You know, they speak of science, and they speak of this unifying principle of the universe in the same way that the great mystics of all religions talk about the divine unity, and the fact that all beings are interconnected, whether it be through atoms and molecules or whether it be through their experience of the divine in one way. So to me the language you use, whether it’s an expressly religious language or whether it’s a scientific language is nevertheless answering the same kinds of questions. They are separate modes of knowing in other words.

And to me they’re equally valid modes of knowing. Certainly religion is not interested in taking the role of science, nor should science be interested in taking over the role of religion. I think that’s a real mistake. So in many ways I think that the connection that we share, you know, on that level, on that material level, is something that goes beyond ethnicities, it goes beyond national boundaries, it goes any kind of kinship. And it is the thing that I think could unite people. But again, only if we have a better understanding of the difference between religion and faith. And as long as we focus on faith as a binding characteristic, we’d be in a better position than trying to make religion that binding characteristic.

 

Question: Do religion and faith inform your worldview?

 

Reza Aslan: I am a deeply spiritual person. I have a very rational, intellectual faith in the divine and what can be called God. And so the things that I do – whether it’s as an individual, or as a public intellectual – are all in one way or another defined by my faith in the presence of an other.

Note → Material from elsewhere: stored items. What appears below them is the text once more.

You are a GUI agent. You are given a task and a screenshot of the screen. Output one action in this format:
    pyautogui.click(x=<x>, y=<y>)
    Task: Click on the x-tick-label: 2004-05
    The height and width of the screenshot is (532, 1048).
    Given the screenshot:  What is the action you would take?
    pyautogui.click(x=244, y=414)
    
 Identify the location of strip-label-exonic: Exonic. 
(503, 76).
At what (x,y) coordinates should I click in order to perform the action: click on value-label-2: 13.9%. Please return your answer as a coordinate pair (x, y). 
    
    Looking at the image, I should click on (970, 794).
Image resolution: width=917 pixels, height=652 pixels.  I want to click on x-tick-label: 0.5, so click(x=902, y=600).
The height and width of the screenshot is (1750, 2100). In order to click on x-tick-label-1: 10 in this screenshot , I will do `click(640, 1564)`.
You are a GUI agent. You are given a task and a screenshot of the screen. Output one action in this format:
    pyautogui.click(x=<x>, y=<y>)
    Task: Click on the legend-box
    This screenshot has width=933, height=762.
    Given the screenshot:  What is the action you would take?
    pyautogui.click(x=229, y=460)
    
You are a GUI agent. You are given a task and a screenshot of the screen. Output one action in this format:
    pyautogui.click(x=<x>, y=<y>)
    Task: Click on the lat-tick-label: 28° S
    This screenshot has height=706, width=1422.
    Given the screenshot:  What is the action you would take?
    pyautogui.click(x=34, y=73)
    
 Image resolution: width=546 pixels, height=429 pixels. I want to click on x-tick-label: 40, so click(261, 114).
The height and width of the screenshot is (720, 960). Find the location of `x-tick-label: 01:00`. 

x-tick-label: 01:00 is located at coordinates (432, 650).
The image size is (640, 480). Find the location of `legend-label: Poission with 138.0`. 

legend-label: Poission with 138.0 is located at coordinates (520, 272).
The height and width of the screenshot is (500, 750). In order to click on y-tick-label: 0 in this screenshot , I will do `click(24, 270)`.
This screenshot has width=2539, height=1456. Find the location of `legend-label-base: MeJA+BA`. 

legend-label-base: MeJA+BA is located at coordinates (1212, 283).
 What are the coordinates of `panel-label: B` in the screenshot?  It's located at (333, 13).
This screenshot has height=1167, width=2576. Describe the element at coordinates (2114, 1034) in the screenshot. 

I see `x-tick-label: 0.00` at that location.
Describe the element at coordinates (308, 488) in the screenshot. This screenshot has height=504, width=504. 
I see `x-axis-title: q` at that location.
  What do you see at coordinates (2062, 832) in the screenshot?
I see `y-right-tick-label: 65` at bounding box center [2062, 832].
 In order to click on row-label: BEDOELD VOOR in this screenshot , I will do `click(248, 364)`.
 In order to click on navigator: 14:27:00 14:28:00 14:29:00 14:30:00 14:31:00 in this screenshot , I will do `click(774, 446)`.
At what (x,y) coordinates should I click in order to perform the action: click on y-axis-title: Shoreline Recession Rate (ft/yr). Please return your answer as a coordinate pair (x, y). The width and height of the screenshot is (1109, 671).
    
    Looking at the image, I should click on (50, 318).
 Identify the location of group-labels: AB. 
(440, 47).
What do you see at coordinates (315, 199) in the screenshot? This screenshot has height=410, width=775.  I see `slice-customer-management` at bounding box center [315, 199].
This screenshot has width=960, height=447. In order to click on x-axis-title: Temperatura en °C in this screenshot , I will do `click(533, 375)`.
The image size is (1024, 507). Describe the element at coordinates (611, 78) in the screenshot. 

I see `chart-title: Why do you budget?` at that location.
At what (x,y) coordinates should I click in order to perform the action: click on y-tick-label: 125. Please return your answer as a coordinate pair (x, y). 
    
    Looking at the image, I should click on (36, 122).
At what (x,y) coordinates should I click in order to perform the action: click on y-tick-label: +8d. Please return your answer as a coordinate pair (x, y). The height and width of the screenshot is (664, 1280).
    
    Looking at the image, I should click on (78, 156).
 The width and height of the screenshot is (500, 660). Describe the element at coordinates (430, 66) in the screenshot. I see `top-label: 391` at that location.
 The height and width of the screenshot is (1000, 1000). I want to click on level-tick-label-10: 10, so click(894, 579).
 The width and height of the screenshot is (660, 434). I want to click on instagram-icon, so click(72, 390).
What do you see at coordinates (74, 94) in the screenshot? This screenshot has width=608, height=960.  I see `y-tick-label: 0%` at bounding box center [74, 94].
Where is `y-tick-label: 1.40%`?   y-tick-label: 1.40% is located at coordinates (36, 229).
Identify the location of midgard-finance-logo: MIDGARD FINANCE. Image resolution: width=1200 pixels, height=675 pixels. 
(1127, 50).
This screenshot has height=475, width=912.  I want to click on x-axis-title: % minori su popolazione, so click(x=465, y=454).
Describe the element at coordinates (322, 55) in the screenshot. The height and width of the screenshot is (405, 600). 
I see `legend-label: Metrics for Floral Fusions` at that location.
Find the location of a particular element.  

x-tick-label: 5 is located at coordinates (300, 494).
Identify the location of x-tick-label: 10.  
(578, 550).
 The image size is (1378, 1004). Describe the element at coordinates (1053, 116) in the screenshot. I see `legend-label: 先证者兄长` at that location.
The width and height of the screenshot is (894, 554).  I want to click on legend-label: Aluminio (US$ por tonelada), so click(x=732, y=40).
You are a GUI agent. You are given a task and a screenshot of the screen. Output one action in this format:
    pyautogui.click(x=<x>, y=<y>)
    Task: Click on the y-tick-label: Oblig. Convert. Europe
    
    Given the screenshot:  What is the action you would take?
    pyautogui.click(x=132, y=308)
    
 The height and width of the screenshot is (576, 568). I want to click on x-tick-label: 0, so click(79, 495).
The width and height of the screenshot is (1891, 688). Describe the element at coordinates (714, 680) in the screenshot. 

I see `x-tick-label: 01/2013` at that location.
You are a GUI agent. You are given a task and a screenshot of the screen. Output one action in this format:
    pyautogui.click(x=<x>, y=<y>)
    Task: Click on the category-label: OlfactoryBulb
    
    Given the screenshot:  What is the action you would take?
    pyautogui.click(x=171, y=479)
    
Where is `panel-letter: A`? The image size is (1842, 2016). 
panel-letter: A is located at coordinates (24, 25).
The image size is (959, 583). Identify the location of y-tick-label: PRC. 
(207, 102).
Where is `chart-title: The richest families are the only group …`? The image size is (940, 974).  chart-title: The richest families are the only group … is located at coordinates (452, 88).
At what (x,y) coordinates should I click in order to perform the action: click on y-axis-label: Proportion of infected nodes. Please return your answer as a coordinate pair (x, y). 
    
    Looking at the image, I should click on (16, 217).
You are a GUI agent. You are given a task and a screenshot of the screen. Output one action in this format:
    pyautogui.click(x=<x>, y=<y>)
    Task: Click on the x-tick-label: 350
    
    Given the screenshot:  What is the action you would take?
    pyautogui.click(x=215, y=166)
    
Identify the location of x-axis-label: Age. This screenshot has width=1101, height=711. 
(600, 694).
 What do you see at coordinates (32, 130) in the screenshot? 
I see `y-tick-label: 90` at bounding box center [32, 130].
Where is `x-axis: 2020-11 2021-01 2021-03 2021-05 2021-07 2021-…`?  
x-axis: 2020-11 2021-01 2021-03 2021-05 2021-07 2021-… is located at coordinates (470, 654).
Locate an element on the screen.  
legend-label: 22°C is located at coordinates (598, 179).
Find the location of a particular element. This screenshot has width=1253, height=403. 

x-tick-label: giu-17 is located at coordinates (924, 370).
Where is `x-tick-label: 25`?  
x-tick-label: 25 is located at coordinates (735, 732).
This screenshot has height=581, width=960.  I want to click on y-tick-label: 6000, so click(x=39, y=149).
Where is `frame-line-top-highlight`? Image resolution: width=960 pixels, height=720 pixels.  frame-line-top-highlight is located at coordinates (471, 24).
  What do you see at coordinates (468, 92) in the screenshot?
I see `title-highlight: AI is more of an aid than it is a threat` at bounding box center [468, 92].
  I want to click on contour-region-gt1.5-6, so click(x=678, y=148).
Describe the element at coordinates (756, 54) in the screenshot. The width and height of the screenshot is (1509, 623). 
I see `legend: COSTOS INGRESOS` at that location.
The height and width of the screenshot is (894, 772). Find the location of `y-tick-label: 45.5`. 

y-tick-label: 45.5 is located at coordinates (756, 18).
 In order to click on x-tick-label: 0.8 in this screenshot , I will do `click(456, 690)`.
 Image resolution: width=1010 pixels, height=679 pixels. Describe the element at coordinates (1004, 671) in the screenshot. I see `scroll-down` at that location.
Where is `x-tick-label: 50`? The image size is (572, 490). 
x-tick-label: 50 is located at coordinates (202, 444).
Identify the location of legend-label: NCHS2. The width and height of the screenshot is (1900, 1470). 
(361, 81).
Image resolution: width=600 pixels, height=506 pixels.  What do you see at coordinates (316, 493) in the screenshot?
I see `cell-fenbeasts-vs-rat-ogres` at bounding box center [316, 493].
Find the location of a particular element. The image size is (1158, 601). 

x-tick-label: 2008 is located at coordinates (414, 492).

And so I think regardless of the language that I use to talk about that. And most often the language that I use is the language of Islam. I do feel much more comfortable with the symbols and metaphors of the Muslim faith and the way that Islam speaks about God than I am with, you know, other religions and the way they speak about God, though I’m perfectly comfortable in doing so in that same way.

There’s a wonderful saying by a . . . one of the great theologians of world religion. The great . . . Jesus Christ. Oh my god. Why am I forgetting his name? I hope that can be cut out. There is a great saying that says if you want to reach water you don’t dig six, one-foot wells. You dig one, six foot well. Islam is my six foot well. But that doesn’t mean that I am unfamiliar or even uncomfortable with drinking from the wells that surround me.

I’m perfectly comfortable, and I recognize the same sentiments, and idea, and beliefs, and values in all the great religious traditions. And I recognize that my well is nothing more than the avenue through which I can draw water; but the water is exactly the same as everybody else’s water. And that sort of a fundamental conception of religion and religiosity is what defines me as a scholar. It defines me as a writer, and it defines me as a person.